Like many others I will be very interested to follow your progress so keep the updates coming.

Cheers

David

Dave Mills 25-08-13 09:52

Quote:

Originally Posted by Scott Hamilton (Post 184509)
Hi Dave,

Here is a link to the Hare and Forbes website page. They have a showroom in Melbourne. They also do two different deals with these gantries.

You can either just get the gantry itself or the gantry + girder trolley + 1 ton chain block in a complete package.

It is also height adjustable from 2.5 - 3.6 meters with a 1 ton capacity.

I wouldn't be without one. :thup2:

http://www.machineryhouse.com.au/Mobile-Girder-Rail


Thanks Scott have done a lot of dealing with Hare & Forbes just overseen $900,000 worth of machinery purchased from them. Will contact Steve tomorrow, thanks for the heads up.

Dave.

Phil Waterman 01-09-13 18:02

Have you dropped the pan yet?
 
Hi Scott

Have faith and let the engine really soak for a while. Have you dropped the pan to look up at the conditions of the cylinder bores? Watch out when you drop the pan even after you have drained it there may well be two or so quarts of oil up in the dipper troughs.
http://canadianmilitarypattern.com/R...stem%20002.jpg
Picture is of testing the nozzle aim on one of my engines but you can see the troughs hold oil. These troughs are also a surprise when you turn an engine over on an engine rotisserie think the engine is drained, only to have it pour out on your feet.

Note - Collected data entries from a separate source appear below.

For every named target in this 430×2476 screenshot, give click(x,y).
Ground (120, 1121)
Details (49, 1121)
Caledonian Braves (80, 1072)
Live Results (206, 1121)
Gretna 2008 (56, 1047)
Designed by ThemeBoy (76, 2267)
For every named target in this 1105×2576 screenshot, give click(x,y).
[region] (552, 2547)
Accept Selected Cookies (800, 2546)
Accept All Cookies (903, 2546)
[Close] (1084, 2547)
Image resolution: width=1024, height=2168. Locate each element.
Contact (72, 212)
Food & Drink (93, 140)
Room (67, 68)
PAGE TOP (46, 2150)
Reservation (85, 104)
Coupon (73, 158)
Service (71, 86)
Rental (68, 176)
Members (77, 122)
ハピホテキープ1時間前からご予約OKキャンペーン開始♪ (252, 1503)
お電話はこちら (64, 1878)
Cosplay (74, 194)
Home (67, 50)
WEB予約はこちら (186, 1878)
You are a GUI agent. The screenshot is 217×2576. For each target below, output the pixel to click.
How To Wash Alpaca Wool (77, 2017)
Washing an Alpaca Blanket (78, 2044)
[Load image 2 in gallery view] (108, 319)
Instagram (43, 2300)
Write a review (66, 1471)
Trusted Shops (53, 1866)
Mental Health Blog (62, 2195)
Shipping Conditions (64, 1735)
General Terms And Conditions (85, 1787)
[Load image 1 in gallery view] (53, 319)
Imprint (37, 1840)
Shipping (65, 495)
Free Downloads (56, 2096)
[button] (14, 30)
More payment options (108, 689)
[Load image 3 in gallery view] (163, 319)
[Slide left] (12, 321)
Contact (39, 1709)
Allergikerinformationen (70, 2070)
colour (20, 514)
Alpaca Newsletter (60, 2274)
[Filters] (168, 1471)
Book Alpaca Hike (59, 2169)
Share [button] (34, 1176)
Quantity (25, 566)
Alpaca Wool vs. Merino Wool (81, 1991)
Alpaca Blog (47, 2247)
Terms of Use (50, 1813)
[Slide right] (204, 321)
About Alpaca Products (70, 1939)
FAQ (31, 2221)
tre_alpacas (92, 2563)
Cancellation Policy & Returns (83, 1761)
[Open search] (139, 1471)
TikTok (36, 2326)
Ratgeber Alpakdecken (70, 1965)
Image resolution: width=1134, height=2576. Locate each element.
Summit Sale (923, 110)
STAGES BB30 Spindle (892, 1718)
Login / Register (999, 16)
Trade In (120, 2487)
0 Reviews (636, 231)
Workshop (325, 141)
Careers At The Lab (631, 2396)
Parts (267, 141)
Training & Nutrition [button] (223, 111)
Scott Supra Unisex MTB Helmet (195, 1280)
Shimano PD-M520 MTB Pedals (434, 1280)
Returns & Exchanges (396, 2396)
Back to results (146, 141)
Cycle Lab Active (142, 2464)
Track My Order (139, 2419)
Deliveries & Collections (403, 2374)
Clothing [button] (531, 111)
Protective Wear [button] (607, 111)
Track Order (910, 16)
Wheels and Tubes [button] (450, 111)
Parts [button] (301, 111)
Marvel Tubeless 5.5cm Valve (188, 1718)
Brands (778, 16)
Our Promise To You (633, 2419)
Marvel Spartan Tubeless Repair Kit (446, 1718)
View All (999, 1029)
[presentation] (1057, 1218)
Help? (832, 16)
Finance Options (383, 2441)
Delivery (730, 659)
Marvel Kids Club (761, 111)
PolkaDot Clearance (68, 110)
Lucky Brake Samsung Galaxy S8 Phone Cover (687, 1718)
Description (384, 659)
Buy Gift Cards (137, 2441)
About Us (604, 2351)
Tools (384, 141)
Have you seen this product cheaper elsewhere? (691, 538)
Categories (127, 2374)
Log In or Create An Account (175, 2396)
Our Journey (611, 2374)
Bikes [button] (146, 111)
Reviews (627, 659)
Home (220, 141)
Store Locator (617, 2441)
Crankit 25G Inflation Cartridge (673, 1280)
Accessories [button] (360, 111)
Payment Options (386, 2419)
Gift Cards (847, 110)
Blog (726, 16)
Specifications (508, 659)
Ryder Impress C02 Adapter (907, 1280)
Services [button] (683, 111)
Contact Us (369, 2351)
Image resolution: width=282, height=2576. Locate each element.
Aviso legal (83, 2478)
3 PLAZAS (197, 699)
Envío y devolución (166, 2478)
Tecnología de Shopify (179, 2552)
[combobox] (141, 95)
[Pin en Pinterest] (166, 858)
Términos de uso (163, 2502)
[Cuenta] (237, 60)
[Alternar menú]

When you drained the transmission was there a layer of water? Or really milky looking gear lube? As to the layer of sludge to be expected if the transmission has sat without gears turning for any length of time. Looks good though can you spin the gears yet to see if all the teeth are there? All the transmission bearings are available.

Keep us posted

Cheers Phil

Lynn Eades 08-09-13 04:15

But the engine now turns free?

Phil Waterman 08-09-13 23:53

Well you have add another item to the stuck engine list
 
Hi Scott

You have added another thing to list of things to check on stuck engine, think this one falls under check the simple stuff first, but who would have thunk of engine won't turn because the transmission or flywheel is stuck.

Yes the critters love to climb into the bellhousing and build nests. Years ago my HUPs clutch suddenly started slipping, one weekend to the next, pull the transmission and discovered evidence of a mouse nest splattered all over the inside of the housing, but the real problem was there was mouse nest material wedged in at the fulcrum of the clutch fingers. What I surmise was that when I pushed the clutch in to start the engine the mouse nest was thrown outward and some of it wedged there, causing the clutch to slip.

Which type of engine stand were you thinking about? I made test stand for the Chev engine that has proved so useful that I now have 4 or 5 of them sitting around with engines on them. If your interested take a look at evolution of the test stand at http://canadianmilitarypattern.com/EngineTesting.htm I made the stand so it could also handle flat head V8s.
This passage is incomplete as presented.